BRIEF -> Please give the number of lines in the records below that include "Focus", with no other output.

○ ○ ○ ○ ○

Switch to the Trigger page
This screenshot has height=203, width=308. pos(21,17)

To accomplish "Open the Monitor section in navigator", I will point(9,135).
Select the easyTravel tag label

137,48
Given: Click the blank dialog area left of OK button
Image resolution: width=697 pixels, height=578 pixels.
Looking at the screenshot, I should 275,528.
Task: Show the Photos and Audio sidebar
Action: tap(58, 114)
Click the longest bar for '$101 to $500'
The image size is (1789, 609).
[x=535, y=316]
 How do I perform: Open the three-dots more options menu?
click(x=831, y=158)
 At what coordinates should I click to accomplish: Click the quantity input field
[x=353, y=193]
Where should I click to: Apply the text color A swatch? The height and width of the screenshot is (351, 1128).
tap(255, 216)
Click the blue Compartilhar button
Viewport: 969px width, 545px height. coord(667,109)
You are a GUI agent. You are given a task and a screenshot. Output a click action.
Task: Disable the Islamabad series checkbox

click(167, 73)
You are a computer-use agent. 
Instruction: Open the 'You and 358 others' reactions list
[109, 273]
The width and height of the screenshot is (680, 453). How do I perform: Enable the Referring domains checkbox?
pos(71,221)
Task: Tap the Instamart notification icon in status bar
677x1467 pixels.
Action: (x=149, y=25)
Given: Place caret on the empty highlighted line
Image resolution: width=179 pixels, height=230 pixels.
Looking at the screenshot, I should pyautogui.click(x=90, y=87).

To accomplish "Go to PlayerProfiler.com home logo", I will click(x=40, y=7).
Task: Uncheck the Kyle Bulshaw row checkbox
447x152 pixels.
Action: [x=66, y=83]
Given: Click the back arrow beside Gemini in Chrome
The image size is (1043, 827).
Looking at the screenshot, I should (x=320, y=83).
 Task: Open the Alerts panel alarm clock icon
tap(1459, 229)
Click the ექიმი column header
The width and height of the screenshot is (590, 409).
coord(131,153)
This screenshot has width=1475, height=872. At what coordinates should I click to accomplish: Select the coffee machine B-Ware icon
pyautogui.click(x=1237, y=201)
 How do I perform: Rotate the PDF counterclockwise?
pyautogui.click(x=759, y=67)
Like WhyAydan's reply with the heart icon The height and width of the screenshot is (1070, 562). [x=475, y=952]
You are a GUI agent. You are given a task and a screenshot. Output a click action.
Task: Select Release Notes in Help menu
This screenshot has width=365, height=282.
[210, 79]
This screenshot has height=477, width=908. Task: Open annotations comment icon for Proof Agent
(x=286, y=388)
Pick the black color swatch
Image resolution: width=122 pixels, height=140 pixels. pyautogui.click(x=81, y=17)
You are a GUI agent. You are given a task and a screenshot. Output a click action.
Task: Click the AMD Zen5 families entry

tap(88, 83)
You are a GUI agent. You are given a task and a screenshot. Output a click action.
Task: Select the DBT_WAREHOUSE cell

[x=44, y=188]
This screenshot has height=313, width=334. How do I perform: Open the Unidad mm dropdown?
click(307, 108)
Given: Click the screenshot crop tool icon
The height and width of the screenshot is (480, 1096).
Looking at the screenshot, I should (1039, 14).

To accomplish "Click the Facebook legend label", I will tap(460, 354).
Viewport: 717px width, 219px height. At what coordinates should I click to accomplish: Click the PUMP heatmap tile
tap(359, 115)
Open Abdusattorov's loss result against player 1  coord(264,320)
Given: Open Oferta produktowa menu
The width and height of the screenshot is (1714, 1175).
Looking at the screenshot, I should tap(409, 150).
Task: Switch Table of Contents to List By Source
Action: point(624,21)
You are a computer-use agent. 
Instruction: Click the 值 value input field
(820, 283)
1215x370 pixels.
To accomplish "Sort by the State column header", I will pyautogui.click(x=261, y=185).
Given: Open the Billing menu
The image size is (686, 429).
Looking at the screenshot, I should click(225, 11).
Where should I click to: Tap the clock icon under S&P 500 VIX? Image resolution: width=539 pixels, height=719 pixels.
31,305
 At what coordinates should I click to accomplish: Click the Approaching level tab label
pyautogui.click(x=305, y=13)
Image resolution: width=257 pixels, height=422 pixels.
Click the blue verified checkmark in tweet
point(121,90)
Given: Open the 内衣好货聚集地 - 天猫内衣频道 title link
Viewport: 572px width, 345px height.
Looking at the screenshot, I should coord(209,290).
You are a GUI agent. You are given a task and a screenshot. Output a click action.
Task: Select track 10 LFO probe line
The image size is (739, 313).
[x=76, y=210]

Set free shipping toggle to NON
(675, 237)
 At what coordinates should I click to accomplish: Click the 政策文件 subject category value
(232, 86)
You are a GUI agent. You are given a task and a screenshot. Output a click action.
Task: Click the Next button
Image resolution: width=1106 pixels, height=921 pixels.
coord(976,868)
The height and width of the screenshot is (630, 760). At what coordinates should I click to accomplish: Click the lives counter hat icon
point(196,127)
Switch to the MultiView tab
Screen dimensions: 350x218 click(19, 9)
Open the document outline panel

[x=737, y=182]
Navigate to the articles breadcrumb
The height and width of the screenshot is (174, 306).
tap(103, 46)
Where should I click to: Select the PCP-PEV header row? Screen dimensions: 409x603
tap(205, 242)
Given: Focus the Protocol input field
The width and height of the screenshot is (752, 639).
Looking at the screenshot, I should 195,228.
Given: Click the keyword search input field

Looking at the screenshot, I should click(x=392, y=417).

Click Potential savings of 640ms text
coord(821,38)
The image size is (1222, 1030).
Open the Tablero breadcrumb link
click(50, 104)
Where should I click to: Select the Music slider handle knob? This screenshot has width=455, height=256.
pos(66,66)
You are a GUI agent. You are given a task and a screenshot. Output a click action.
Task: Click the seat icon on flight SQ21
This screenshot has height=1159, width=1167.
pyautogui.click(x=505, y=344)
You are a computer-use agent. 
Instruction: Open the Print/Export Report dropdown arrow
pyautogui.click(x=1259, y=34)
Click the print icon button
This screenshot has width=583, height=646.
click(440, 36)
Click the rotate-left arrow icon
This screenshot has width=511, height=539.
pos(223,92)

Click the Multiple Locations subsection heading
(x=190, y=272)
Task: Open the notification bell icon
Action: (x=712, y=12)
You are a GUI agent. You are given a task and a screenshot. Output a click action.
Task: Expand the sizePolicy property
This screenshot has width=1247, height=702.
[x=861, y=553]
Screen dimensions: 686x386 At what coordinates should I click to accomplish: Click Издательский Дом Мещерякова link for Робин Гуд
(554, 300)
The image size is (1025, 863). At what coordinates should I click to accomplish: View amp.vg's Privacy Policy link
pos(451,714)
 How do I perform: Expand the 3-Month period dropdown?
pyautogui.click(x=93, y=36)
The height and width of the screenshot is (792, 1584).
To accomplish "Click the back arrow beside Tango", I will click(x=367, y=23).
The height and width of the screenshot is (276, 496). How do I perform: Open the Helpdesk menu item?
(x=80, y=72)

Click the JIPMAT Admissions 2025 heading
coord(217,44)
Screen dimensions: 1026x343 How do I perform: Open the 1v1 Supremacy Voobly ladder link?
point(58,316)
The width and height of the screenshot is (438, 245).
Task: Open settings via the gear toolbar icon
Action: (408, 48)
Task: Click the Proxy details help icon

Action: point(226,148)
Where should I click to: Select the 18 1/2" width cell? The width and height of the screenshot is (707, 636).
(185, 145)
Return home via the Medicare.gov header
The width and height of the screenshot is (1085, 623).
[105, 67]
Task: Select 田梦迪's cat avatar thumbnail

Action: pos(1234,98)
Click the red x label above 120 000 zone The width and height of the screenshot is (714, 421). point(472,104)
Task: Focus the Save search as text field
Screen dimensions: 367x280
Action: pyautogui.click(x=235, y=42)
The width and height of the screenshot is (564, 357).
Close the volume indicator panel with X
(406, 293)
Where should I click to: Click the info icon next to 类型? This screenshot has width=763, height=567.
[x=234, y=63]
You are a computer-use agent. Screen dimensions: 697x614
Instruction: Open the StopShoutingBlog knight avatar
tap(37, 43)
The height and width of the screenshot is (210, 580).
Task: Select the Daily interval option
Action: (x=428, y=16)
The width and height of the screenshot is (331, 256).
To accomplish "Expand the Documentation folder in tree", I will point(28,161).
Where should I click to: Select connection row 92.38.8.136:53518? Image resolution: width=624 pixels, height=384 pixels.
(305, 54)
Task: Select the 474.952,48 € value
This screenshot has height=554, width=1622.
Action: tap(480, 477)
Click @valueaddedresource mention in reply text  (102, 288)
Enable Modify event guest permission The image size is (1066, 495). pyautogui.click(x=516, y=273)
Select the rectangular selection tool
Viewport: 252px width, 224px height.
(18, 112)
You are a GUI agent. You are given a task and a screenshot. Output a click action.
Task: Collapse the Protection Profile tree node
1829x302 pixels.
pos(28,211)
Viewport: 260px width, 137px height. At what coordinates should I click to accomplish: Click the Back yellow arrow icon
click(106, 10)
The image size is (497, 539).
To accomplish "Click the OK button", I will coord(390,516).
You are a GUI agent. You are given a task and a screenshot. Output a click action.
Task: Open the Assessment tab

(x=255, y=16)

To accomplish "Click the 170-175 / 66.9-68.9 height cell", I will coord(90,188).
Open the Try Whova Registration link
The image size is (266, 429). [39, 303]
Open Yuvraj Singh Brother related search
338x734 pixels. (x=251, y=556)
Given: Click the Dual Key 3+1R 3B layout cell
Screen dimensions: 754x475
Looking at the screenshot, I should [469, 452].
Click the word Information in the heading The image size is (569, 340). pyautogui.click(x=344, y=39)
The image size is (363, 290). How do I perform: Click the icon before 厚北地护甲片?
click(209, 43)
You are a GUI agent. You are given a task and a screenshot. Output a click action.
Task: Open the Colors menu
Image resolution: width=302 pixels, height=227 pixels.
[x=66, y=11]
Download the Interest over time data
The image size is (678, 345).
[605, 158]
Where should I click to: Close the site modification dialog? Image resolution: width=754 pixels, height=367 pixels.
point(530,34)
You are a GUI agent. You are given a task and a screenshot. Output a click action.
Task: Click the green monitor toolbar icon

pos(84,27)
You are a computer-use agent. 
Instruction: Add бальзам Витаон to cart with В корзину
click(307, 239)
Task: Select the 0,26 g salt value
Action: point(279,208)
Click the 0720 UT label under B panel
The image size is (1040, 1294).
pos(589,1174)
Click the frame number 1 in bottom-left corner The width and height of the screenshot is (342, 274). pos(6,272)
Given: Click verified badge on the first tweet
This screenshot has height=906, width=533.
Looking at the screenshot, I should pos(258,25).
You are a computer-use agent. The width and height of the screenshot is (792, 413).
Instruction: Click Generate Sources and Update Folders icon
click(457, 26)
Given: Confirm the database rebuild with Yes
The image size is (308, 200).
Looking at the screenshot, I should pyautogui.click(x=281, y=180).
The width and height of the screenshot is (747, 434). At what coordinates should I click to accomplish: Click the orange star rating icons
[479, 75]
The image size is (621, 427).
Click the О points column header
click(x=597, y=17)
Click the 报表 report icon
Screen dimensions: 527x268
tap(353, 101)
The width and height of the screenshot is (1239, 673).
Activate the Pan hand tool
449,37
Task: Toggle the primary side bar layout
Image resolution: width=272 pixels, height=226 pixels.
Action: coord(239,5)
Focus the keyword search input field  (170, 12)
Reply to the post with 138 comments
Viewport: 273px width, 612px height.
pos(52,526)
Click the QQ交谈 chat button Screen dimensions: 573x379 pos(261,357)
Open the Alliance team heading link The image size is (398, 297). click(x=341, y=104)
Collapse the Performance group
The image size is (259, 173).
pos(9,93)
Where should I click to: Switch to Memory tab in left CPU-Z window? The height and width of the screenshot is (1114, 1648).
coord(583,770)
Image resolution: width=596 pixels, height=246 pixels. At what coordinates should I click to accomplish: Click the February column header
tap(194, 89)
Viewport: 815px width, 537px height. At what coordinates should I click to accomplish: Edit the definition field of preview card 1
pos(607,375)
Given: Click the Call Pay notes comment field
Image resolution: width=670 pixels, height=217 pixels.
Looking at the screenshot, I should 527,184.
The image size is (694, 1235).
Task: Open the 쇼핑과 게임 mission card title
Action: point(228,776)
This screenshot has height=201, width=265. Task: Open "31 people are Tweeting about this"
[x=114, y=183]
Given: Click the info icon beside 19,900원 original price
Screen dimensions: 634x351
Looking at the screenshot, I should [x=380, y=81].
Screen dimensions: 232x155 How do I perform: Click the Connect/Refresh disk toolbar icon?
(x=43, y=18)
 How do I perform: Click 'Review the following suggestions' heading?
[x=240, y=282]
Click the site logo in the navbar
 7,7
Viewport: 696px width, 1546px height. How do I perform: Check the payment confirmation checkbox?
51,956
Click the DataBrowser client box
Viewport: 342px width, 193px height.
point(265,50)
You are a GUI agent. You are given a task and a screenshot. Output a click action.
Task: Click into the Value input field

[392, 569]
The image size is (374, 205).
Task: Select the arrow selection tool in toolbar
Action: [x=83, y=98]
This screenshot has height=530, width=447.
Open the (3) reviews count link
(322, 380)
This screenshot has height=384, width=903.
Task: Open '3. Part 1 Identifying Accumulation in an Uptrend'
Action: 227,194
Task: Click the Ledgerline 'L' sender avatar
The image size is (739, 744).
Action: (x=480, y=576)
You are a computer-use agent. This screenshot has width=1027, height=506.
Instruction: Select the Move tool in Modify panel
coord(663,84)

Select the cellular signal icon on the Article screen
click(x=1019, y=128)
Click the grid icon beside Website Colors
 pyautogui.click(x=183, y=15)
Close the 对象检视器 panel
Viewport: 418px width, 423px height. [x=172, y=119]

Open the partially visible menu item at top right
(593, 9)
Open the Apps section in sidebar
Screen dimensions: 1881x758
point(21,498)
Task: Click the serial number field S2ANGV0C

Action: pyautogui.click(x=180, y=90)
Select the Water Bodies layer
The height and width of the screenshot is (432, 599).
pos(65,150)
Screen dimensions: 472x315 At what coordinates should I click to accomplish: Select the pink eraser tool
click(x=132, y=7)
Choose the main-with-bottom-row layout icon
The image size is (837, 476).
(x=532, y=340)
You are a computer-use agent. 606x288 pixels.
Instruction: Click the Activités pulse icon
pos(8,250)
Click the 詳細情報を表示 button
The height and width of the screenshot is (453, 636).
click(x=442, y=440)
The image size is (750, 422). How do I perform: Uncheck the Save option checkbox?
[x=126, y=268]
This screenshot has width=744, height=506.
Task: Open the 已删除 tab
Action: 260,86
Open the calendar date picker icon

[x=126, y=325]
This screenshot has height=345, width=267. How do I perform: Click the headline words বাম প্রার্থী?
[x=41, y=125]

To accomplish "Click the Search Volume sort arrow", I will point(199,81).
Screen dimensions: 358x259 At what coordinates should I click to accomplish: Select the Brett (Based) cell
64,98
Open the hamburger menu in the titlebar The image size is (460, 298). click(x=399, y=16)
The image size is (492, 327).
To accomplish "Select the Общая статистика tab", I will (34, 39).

○ ○ ○ ○ ○

EXERCISE ANSWER -> 3